There is severe total body water (TBW) contraction secondary to losses caused by osmotic diuresis due to severe hyperglycaemia in the face of severely restricted access to free water intake. TBW loss may reach 8–10 L in an average adult (compared with 5–6 L in DKA). Therefore calculated serum osmolality is often >315 mmol/L. Arterial pH usually remains >7.3, although wide AG metabolic acidosis may develop during the course of disease. This is mainly due to hypoperfusion of tissues and may be contributed by starvation ketosis. The ketone bodies remain small in amount and do not significantly contribute to acidosis.
In the management of HHS, which ONE of the following statements is TRUE?

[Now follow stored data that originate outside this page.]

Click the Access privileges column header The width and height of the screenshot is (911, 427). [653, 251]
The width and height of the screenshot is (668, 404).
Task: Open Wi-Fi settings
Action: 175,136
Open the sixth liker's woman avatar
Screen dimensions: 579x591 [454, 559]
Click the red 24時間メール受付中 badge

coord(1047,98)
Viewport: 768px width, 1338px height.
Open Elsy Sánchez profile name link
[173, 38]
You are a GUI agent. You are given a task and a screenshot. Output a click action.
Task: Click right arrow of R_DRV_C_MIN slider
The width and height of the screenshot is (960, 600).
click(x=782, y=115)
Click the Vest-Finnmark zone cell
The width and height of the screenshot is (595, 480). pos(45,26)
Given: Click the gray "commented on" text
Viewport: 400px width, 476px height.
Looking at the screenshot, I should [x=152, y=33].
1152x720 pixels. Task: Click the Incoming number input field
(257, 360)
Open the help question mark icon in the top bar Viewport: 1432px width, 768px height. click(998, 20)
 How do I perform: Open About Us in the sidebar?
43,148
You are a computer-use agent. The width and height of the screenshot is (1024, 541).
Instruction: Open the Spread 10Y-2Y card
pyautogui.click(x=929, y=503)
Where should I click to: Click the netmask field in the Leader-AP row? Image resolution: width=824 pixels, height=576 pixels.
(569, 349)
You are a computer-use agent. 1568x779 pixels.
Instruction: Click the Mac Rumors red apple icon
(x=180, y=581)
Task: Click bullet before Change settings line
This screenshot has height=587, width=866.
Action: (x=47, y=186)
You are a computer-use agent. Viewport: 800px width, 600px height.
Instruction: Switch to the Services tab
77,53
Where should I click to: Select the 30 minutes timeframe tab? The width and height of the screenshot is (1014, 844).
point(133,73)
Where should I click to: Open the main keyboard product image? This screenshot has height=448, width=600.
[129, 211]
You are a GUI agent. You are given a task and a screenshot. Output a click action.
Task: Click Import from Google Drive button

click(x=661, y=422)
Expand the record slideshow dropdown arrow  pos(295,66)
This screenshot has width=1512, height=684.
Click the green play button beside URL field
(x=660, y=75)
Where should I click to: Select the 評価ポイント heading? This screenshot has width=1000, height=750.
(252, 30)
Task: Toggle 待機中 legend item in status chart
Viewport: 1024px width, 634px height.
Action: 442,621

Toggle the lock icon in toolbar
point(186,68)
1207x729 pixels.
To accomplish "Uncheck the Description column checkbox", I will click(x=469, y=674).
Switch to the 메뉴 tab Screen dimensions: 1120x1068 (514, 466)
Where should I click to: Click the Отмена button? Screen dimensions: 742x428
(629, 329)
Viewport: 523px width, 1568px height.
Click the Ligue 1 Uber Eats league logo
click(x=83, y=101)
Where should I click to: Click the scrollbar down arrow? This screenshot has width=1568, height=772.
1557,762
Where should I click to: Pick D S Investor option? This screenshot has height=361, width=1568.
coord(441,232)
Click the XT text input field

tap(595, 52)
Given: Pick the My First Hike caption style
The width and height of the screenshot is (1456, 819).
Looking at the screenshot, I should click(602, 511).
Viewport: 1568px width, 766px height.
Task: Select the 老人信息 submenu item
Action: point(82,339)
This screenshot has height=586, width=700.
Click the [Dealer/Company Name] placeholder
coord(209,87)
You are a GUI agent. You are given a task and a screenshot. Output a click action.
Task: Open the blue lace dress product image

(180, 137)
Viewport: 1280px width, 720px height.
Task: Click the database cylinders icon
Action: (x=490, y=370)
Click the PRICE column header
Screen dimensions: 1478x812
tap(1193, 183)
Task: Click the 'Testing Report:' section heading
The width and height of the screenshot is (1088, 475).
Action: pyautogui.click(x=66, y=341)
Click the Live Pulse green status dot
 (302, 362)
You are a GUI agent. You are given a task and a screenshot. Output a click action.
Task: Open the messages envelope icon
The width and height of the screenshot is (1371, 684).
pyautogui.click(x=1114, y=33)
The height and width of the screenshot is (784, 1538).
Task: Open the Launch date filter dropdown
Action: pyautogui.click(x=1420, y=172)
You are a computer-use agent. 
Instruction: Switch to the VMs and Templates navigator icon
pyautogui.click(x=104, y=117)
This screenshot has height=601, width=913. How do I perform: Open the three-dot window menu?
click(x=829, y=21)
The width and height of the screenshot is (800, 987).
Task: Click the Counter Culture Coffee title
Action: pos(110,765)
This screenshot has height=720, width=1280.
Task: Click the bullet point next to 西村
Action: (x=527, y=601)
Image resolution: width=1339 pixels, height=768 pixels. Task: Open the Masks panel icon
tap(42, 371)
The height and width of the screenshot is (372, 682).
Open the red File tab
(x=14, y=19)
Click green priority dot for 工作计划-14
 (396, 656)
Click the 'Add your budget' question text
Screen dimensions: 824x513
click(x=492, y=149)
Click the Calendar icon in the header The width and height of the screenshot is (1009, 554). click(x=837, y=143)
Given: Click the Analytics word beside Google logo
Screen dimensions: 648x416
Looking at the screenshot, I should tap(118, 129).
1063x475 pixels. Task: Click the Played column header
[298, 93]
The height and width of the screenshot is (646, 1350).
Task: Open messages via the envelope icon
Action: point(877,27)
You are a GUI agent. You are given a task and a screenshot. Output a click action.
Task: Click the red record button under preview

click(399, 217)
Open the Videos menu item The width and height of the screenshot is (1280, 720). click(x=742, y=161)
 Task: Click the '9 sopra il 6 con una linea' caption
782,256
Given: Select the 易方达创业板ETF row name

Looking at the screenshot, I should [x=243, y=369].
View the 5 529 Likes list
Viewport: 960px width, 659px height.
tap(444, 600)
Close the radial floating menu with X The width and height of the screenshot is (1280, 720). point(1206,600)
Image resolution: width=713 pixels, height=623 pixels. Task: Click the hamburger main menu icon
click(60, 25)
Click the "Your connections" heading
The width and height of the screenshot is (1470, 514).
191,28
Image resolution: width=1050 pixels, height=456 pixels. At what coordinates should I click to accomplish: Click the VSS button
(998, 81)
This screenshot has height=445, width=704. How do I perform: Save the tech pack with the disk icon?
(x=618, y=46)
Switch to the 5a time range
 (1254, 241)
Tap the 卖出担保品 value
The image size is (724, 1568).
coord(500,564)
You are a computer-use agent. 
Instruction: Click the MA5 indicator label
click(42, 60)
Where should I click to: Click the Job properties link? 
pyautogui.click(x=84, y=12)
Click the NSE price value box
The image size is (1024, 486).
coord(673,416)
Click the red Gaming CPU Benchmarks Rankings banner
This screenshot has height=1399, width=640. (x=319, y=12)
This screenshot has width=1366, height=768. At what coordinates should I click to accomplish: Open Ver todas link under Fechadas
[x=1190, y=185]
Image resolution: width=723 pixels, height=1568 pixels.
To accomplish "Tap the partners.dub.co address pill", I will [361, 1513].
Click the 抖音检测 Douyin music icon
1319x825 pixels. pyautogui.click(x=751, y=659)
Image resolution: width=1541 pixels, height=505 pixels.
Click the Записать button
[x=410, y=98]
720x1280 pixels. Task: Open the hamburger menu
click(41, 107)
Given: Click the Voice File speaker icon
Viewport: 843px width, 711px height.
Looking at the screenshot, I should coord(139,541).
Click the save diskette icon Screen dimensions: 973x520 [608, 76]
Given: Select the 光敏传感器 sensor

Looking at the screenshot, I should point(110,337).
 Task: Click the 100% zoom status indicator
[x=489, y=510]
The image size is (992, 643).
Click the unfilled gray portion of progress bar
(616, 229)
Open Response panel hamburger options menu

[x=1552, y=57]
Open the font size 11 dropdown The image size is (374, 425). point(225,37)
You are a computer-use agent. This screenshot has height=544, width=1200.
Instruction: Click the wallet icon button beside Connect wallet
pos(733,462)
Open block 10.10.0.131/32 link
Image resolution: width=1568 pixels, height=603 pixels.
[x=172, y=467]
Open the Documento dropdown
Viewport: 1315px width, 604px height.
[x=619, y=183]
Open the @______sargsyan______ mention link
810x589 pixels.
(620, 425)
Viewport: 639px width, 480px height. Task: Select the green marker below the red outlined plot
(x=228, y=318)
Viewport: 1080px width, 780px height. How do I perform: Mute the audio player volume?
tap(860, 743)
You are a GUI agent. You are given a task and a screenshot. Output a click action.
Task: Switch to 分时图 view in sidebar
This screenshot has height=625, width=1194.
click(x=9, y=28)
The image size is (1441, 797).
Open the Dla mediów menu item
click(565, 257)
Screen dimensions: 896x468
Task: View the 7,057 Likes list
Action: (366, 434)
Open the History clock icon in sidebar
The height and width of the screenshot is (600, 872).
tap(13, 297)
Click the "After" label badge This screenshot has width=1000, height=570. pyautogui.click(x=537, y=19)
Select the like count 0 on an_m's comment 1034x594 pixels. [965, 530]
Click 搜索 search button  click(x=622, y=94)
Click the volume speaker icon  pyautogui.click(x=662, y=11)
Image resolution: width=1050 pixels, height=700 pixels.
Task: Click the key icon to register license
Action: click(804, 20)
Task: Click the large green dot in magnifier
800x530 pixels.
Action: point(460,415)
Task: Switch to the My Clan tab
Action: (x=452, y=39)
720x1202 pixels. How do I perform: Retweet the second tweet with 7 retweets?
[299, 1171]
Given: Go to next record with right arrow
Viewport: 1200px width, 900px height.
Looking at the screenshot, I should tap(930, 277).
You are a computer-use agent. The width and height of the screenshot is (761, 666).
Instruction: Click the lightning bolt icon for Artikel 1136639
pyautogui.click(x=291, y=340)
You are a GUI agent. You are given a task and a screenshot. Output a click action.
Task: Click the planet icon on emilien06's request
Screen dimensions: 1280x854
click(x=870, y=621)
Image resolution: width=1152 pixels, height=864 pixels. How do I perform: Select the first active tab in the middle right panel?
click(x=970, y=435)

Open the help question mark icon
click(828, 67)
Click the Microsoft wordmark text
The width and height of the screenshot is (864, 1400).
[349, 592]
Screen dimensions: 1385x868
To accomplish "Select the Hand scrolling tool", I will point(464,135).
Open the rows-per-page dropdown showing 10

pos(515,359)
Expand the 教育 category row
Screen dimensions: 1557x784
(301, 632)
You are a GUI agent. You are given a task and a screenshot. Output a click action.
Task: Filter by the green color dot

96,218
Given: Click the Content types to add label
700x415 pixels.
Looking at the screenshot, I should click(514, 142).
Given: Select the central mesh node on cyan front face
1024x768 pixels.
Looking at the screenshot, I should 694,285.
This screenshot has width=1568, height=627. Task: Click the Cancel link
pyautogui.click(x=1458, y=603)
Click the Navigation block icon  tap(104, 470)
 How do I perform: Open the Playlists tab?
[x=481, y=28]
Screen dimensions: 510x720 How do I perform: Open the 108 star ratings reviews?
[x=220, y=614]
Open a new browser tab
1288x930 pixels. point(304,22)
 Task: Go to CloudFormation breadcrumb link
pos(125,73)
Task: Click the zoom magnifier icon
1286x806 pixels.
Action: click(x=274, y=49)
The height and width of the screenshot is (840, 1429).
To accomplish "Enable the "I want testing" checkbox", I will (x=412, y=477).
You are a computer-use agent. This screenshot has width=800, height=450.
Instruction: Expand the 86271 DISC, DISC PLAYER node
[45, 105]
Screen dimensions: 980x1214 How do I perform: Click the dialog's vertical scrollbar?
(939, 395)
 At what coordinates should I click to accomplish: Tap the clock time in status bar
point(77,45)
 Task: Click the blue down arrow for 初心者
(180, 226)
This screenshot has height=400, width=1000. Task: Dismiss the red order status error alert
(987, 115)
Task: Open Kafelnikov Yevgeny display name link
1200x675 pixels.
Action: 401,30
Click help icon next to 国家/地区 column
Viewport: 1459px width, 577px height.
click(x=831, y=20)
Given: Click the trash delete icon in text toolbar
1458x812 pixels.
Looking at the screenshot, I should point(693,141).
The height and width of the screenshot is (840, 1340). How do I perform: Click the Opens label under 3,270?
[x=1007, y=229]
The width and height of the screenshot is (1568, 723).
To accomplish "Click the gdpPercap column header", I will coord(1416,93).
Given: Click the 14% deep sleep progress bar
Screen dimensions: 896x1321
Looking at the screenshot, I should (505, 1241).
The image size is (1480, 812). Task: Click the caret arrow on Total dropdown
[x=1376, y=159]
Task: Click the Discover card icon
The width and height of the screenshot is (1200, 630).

Answer: D: HHS patients are significantly dehydrated and poorly mobile, and may develop disseminated intravascular coagulation. Thromboembolic risk is therefore high, and so heparin prophylaxis should be initiated at an early point.
These patients are usually sensitive to insulin, with insulin resistance being quite uncommon. Higher doses are usually not required. Insulin therapy should be started only after adequate volume repletion and correction of hypokalaemia. Adequate volume replacement prior to administration of insulin in HHS prevents cardiovascular collapse, caused by a sudden intracellular fluid shift that accompanies the intracellular glucose movement induced by insulin. Insulin should therefore be administered cautiously to produce a slow fall in blood glucose. While total body potassium deficits are significant, the initial serum level may be normal in the face of severe volume contraction. Insulin therapy will result in the intracellular movement of potassium causing hypokalaemia, so replacement will generally be required at an early stage.
In HHS there is a total body sodium deficit. However, initial corrected serum sodium may be low, normal or high, depending on the degree of volume depletion. Hyper-natraemia along with very high serum osmolality, are poor prognostic factors and correspond to severe volume depletion. Fluid replacement, guided by central venous pressure (CVP) monitoring if necessary, should aim first to correct hypotension, then to slowly replace water deficit over a period of several days.